I'm sure it's been attempted before, but
would anyone be up to the
challenge of trying to get that going with networking on an
18-bit-address-space pdp11?
By coincidence I’m in the middle of a project to make V6 run with the Gurwitz TCP stack on
a TI990 clone (which is pretty similar to a PDP11). It runs without separate I/D as two
processes in about 100KB.
The Gurwitz TCP stack was the reference implementation for the VAX that BBN did in 1981.

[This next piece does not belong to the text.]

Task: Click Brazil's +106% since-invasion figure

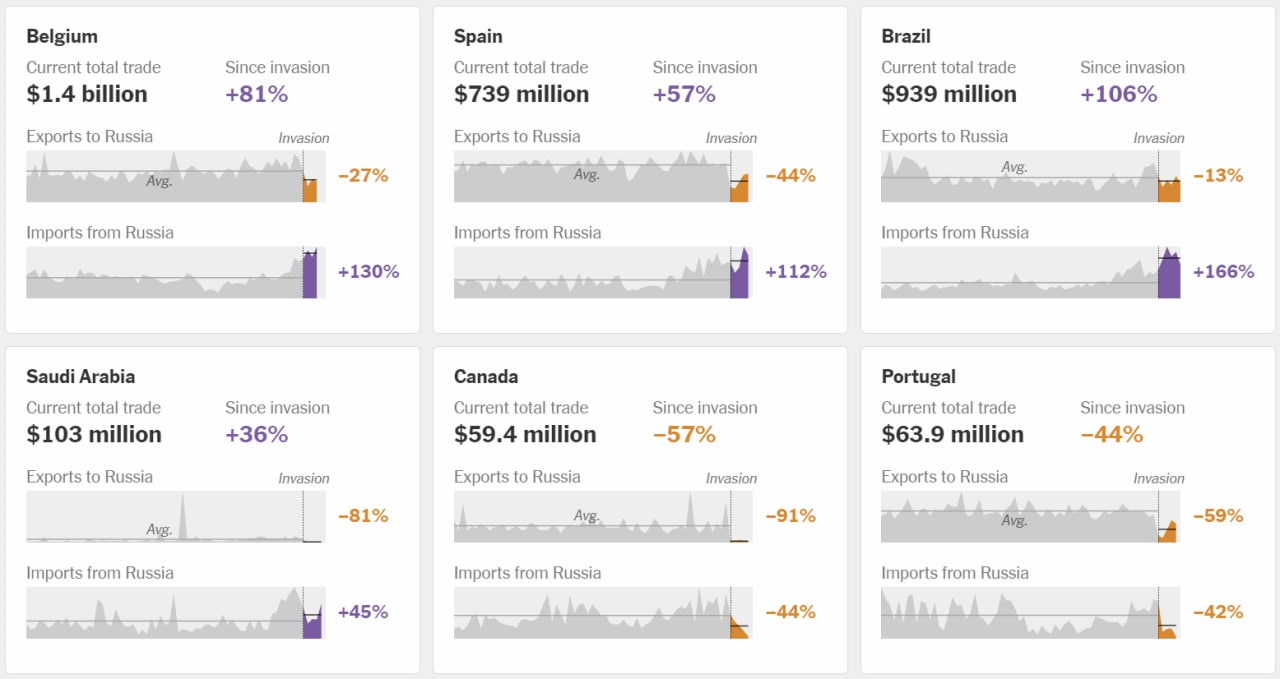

It is in the THUS archive:
https://minnie.tuhs.org//cgi-bin/utree.pl?file=BBN-Vax-TCP
As documented in IEN168, the actual TCP processing happens in a separate kernel process,
much like process 0 (swapper) in Unix itself. It turns out that the network process shares
no data (other than the u struct) with the kernel proper and can be run in a separate
address space. Just a few ’thunks’ are needed: open/read/write/close from the kernel to
the TCP stack and sleep/wakeup in the other direction.
A V6 Unix kernel runs in 48KB with buffers, the TCP stack with buffers needs about the
same; both must remain resident - i.e. it ties up about 100KB of the 256KB core on a
18-bit machine. I suppose when using separate I/D it can run without thunks: the code size
is about 25KB for both a minimal V6 kernel and the TCP stack, the rest is data.

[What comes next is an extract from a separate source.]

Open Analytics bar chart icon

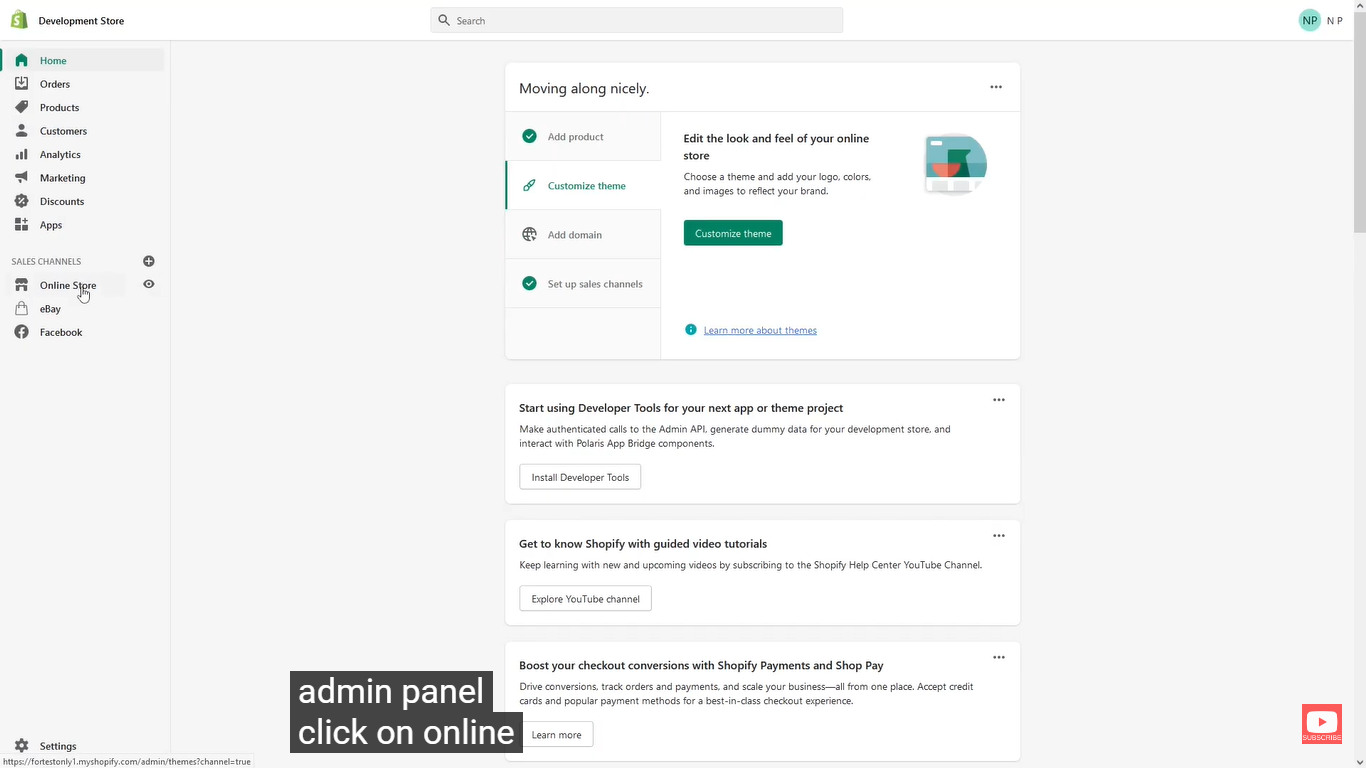[21, 154]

In my setup, network connectivity is via a SLIP interface. The Gurwitz code also has an
Ethernet driver (note ARP was not invented yet), but I’m not using that. I’m happy to
report that this 1981 tcp/ip code can still talk to current OSX and Linux machines.
Just yesterday I got the setup working and I can run minimalist telnet connections etc.
Alas it is not quite stable yet, it tends to crash after 5-10 minutes of use.
The BBN reference implementation includes FTP and Telnet servers and clients which I think
will still interoperate with current versions. As a final remark note that this BBN code
uses an API that is almost unchanged from the API as used on NCP Unix. As compared to
sockets this means that a listening connection is not a rendez-vous, but blocks until a
connection is made (and then becomes an active connection, i.e. stops listening), and that
there is no “select” type functionality.